Stored data:

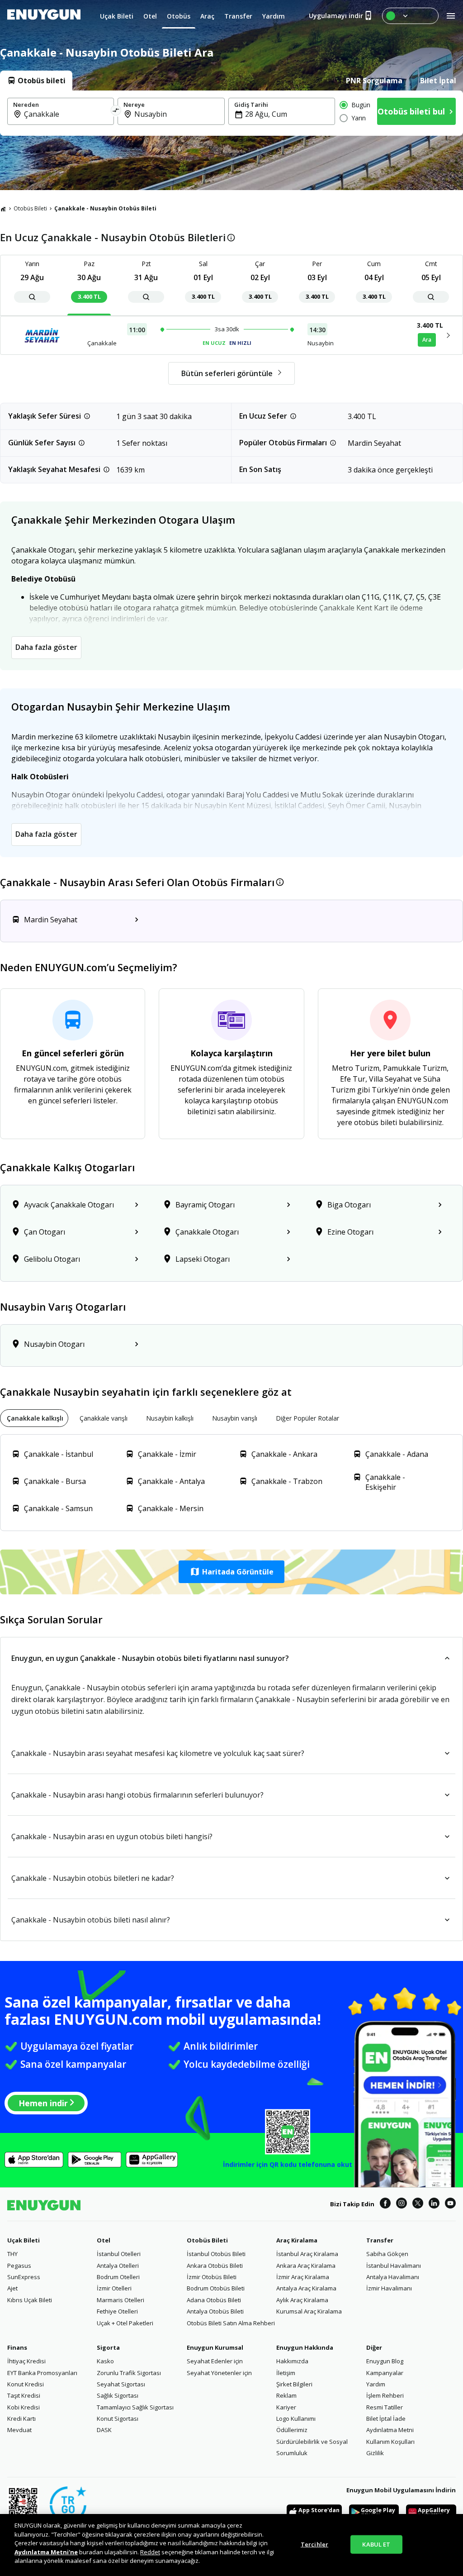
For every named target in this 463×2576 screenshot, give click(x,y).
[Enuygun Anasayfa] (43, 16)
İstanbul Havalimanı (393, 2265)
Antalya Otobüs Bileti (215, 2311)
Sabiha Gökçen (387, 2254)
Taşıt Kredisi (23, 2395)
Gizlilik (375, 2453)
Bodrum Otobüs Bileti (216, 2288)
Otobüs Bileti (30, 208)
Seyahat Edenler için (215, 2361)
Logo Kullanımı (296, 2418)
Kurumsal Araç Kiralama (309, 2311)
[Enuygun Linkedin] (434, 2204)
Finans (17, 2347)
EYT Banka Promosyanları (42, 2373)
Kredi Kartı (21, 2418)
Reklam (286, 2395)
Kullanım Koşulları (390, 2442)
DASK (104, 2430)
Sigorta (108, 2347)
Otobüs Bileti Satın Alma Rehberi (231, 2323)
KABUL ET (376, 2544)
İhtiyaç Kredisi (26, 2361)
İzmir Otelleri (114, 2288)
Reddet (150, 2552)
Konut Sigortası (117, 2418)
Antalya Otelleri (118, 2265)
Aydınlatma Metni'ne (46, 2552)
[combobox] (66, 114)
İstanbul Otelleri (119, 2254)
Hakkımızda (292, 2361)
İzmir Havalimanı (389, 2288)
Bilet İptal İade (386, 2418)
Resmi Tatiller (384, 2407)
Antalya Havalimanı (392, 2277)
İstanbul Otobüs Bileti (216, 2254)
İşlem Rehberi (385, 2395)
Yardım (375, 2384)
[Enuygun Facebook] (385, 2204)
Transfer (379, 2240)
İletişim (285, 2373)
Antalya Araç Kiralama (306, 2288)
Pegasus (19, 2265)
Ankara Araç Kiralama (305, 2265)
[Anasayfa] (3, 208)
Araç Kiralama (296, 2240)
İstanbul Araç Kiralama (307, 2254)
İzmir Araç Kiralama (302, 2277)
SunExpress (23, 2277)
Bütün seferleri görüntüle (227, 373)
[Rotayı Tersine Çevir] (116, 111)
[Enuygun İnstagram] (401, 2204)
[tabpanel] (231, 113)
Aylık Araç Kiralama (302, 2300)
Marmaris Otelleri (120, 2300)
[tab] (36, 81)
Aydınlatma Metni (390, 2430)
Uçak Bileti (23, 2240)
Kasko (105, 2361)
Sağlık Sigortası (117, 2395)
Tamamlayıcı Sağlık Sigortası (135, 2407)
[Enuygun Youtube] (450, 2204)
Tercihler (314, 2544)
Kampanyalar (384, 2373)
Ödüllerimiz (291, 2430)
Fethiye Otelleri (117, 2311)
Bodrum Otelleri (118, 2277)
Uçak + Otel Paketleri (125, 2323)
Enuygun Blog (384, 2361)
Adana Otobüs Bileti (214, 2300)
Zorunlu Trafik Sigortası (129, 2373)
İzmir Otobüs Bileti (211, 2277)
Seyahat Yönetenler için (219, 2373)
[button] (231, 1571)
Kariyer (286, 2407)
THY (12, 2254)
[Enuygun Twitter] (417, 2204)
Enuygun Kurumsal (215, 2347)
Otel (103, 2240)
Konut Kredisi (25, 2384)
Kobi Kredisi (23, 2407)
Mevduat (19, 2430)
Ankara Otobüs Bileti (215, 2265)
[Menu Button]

» TASK DESCRIPTION
Copy out the entries exactly. No pictures.

» EXPECTED OUTPUT
For every named target in this 463×2576 screenshot, give click(x,y).
[Enuygun Anasayfa] (43, 16)
İstanbul Havalimanı (393, 2265)
Antalya Otobüs Bileti (215, 2311)
Sabiha Gökçen (387, 2254)
Taşıt Kredisi (23, 2395)
Gizlilik (375, 2453)
Bodrum Otobüs Bileti (216, 2288)
Otobüs Bileti (30, 208)
Seyahat Edenler için (215, 2361)
Logo Kullanımı (296, 2418)
Kurumsal Araç Kiralama (309, 2311)
[Enuygun Linkedin] (434, 2204)
Finans (17, 2347)
EYT Banka Promosyanları (42, 2373)
Kredi Kartı (21, 2418)
Reklam (286, 2395)
Kullanım Koşulları (390, 2442)
DASK (104, 2430)
Sigorta (108, 2347)
Otobüs Bileti Satın Alma Rehberi (231, 2323)
KABUL ET (376, 2544)
İhtiyaç Kredisi (26, 2361)
İzmir Otelleri (114, 2288)
Reddet (150, 2552)
Konut Sigortası (117, 2418)
Antalya Otelleri (118, 2265)
Aydınlatma Metni'ne (46, 2552)
[combobox] (66, 114)
İstanbul Otelleri (119, 2254)
Hakkımızda (292, 2361)
İzmir Havalimanı (389, 2288)
Bilet İptal İade (386, 2418)
Resmi Tatiller (384, 2407)
Antalya Havalimanı (392, 2277)
İstanbul Otobüs Bileti (216, 2254)
İşlem Rehberi (385, 2395)
Yardım (375, 2384)
[Enuygun Facebook] (385, 2204)
Transfer (379, 2240)
İletişim (285, 2373)
Antalya Araç Kiralama (306, 2288)
Pegasus (19, 2265)
Ankara Araç Kiralama (305, 2265)
[Anasayfa] (3, 208)
Araç Kiralama (296, 2240)
İstanbul Araç Kiralama (307, 2254)
İzmir Araç Kiralama (302, 2277)
SunExpress (23, 2277)
Bütün seferleri görüntüle (227, 373)
[Rotayı Tersine Çevir] (116, 111)
[Enuygun İnstagram] (401, 2204)
[tabpanel] (231, 113)
Aylık Araç Kiralama (302, 2300)
Marmaris Otelleri (120, 2300)
[tab] (36, 81)
Aydınlatma Metni (390, 2430)
Uçak Bileti (23, 2240)
Kasko (105, 2361)
Sağlık Sigortası (117, 2395)
Tamamlayıcı Sağlık Sigortası (135, 2407)
[Enuygun Youtube] (450, 2204)
Tercihler (314, 2544)
Kampanyalar (384, 2373)
Ödüllerimiz (291, 2430)
Fethiye Otelleri (117, 2311)
Bodrum Otelleri (118, 2277)
Uçak + Otel Paketleri (125, 2323)
Enuygun Blog (384, 2361)
Adana Otobüs Bileti (214, 2300)
Zorunlu Trafik Sigortası (129, 2373)
İzmir Otobüs Bileti (211, 2277)
Seyahat Yönetenler için (219, 2373)
[button] (231, 1571)
Kariyer (286, 2407)
THY (12, 2254)
[Enuygun Twitter] (417, 2204)
Enuygun Kurumsal (215, 2347)
Otel (103, 2240)
Konut Kredisi (25, 2384)
Kobi Kredisi (23, 2407)
Mevduat (19, 2430)
Ankara Otobüs Bileti (215, 2265)
[Menu Button]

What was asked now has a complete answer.